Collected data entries
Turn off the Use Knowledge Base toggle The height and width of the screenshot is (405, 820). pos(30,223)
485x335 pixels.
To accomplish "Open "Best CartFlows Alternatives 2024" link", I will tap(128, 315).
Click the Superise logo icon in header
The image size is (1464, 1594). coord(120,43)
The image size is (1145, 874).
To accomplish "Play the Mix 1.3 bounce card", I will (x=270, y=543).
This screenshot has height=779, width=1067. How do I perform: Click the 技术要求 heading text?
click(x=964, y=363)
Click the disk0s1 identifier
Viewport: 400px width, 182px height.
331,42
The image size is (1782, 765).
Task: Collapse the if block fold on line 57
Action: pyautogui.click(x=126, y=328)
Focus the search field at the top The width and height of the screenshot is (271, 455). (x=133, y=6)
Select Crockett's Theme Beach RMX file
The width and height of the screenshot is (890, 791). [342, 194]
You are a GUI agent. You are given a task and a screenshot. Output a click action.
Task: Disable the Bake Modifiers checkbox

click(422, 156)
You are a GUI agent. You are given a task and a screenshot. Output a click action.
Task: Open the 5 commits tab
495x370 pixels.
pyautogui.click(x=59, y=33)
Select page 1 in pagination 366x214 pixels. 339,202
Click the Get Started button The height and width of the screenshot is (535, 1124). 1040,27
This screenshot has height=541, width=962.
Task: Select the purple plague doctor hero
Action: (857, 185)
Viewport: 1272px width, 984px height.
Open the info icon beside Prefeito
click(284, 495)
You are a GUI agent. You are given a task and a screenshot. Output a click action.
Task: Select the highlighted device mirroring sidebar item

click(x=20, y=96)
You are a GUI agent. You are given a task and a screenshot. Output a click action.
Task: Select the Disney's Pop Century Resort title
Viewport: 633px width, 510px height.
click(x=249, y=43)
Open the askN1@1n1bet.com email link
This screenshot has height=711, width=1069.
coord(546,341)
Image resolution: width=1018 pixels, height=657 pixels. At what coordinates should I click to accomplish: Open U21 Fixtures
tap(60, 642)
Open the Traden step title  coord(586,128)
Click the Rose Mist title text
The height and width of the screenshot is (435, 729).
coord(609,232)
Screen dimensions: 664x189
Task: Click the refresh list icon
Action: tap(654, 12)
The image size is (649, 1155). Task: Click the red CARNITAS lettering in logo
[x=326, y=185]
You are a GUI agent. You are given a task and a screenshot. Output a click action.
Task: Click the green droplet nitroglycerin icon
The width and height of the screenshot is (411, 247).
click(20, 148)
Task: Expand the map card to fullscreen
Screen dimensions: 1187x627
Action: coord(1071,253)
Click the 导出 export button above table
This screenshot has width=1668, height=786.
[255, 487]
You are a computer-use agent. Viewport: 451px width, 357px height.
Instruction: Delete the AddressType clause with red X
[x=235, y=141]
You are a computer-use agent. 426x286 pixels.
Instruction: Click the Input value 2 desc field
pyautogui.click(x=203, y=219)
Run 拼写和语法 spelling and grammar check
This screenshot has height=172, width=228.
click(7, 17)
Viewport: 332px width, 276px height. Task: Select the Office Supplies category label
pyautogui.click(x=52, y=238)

Goal of the exercise
All entries are to be repeated exactly and completely.

Worked solution
Turn off the Use Knowledge Base toggle The height and width of the screenshot is (405, 820). pos(30,223)
485x335 pixels.
To accomplish "Open "Best CartFlows Alternatives 2024" link", I will tap(128, 315).
Click the Superise logo icon in header
The image size is (1464, 1594). coord(120,43)
The image size is (1145, 874).
To accomplish "Play the Mix 1.3 bounce card", I will (x=270, y=543).
This screenshot has height=779, width=1067. How do I perform: Click the 技术要求 heading text?
click(x=964, y=363)
Click the disk0s1 identifier
Viewport: 400px width, 182px height.
331,42
The image size is (1782, 765).
Task: Collapse the if block fold on line 57
Action: pyautogui.click(x=126, y=328)
Focus the search field at the top The width and height of the screenshot is (271, 455). (x=133, y=6)
Select Crockett's Theme Beach RMX file
The width and height of the screenshot is (890, 791). [342, 194]
You are a GUI agent. You are given a task and a screenshot. Output a click action.
Task: Disable the Bake Modifiers checkbox

click(422, 156)
You are a GUI agent. You are given a task and a screenshot. Output a click action.
Task: Open the 5 commits tab
495x370 pixels.
pyautogui.click(x=59, y=33)
Select page 1 in pagination 366x214 pixels. 339,202
Click the Get Started button The height and width of the screenshot is (535, 1124). 1040,27
This screenshot has height=541, width=962.
Task: Select the purple plague doctor hero
Action: (857, 185)
Viewport: 1272px width, 984px height.
Open the info icon beside Prefeito
click(284, 495)
You are a GUI agent. You are given a task and a screenshot. Output a click action.
Task: Select the highlighted device mirroring sidebar item

click(x=20, y=96)
You are a GUI agent. You are given a task and a screenshot. Output a click action.
Task: Select the Disney's Pop Century Resort title
Viewport: 633px width, 510px height.
click(x=249, y=43)
Open the askN1@1n1bet.com email link
This screenshot has height=711, width=1069.
coord(546,341)
Image resolution: width=1018 pixels, height=657 pixels. At what coordinates should I click to accomplish: Open U21 Fixtures
tap(60, 642)
Open the Traden step title  coord(586,128)
Click the Rose Mist title text
The height and width of the screenshot is (435, 729).
coord(609,232)
Screen dimensions: 664x189
Task: Click the refresh list icon
Action: tap(654, 12)
The image size is (649, 1155). Task: Click the red CARNITAS lettering in logo
[x=326, y=185]
You are a GUI agent. You are given a task and a screenshot. Output a click action.
Task: Click the green droplet nitroglycerin icon
The width and height of the screenshot is (411, 247).
click(20, 148)
Task: Expand the map card to fullscreen
Screen dimensions: 1187x627
Action: coord(1071,253)
Click the 导出 export button above table
This screenshot has width=1668, height=786.
[255, 487]
You are a computer-use agent. Viewport: 451px width, 357px height.
Instruction: Delete the AddressType clause with red X
[x=235, y=141]
You are a computer-use agent. 426x286 pixels.
Instruction: Click the Input value 2 desc field
pyautogui.click(x=203, y=219)
Run 拼写和语法 spelling and grammar check
This screenshot has height=172, width=228.
click(7, 17)
Viewport: 332px width, 276px height. Task: Select the Office Supplies category label
pyautogui.click(x=52, y=238)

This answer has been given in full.